Monday, July 11, 2011

Intrathecal Baclofen on Non Ambulatory Children wtih CP

Research was conducted with 38 children with severe spastic cerebral palsy and the use of intrathecal baclofen (ITB). Twenty children were assessed before receiving the ITB and at 9 and 18 months post ITB. The remaining 18 children waited 9 months to serve as a control period for the two groups. The results indicated the following:
  • no significant changes in either group on the Pediatric Evaluation of Disability Inventory
  • no significant changes on the Lifestyle Assessment Questionnaire in either group
  • no change in the cost of new equipment in either group
When comparing the two groups during the first 9 month period when group 1 received the ITB but group 2 had not yet received the ITB the following was noted:
  • significant difference between the two groups on the Modified Ashworth Score, the Penn Spasm score, mean range of motion and Caregiver Questionnaire
The researchers concluded that ITB in children with severe spastic cerebral palsy demonstrated improved quality of life in terms of comfort and ease of care. ITB did not appear to affect function, participation in society or cost of equipment.

Reference: Miller F. The effects of continuous intrathecal baclofen infusion in non-ambulant children with cerebral palsy. Dev Med Child Neurol. 2011 Jun 27. doi: 10.1111/j.1469-8749.2011.04026.x. [Epub ahead of print]


Galen said...

* Raw data

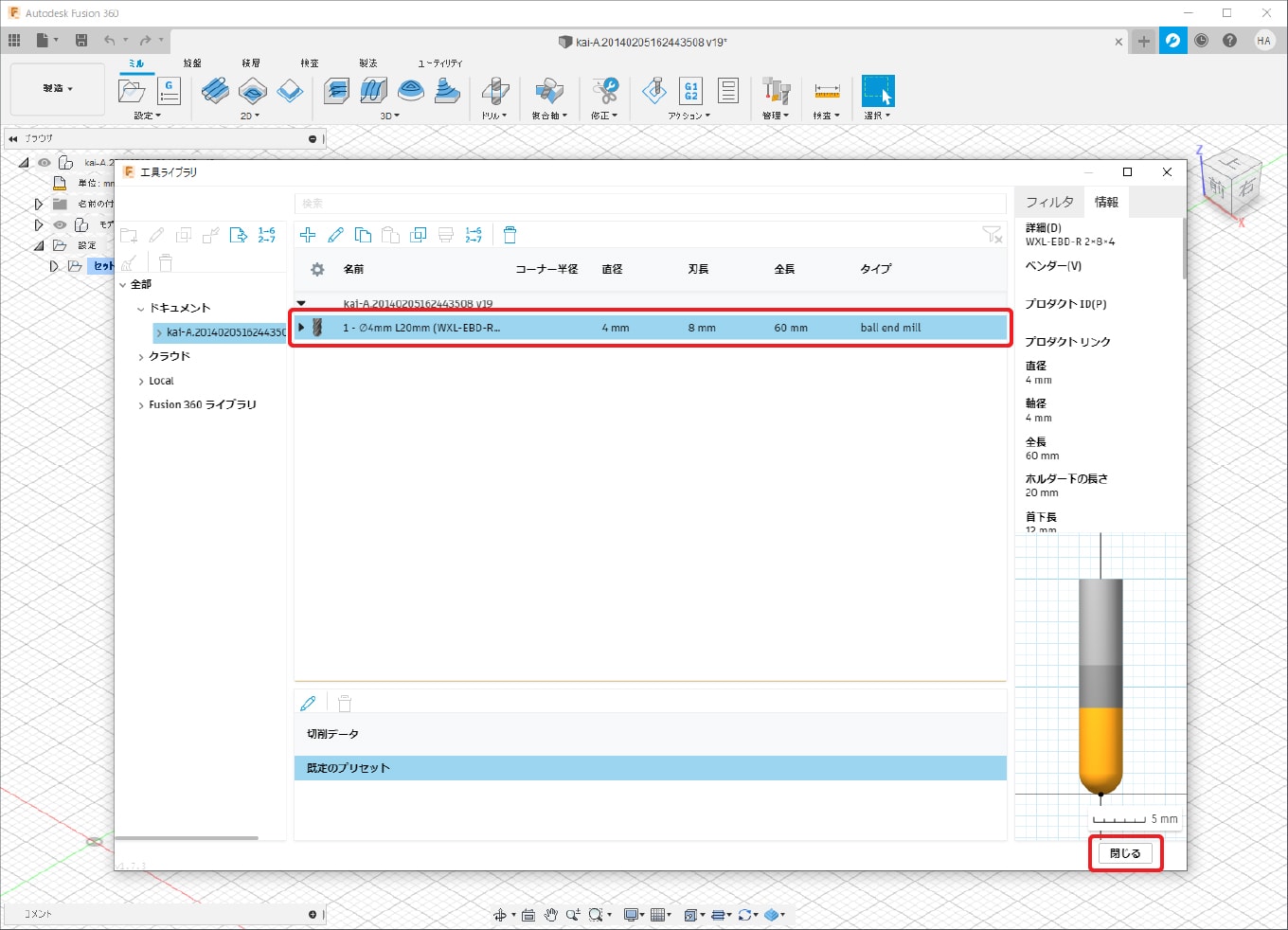Click the export library icon in the left panel
Screen dimensions: 1288x930
tap(239, 235)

* Task brief
Reproduce everything in the intrathecal baclofen post above from "Reference: Miller F." down to "Galen said...".

* Problem solution
Reference: Miller F. The effects of continuous intrathecal baclofen infusion in non-ambulant children with cerebral palsy. Dev Med Child Neurol. 2011 Jun 27. doi: 10.1111/j.1469-8749.2011.04026.x. [Epub ahead of print]


Galen said...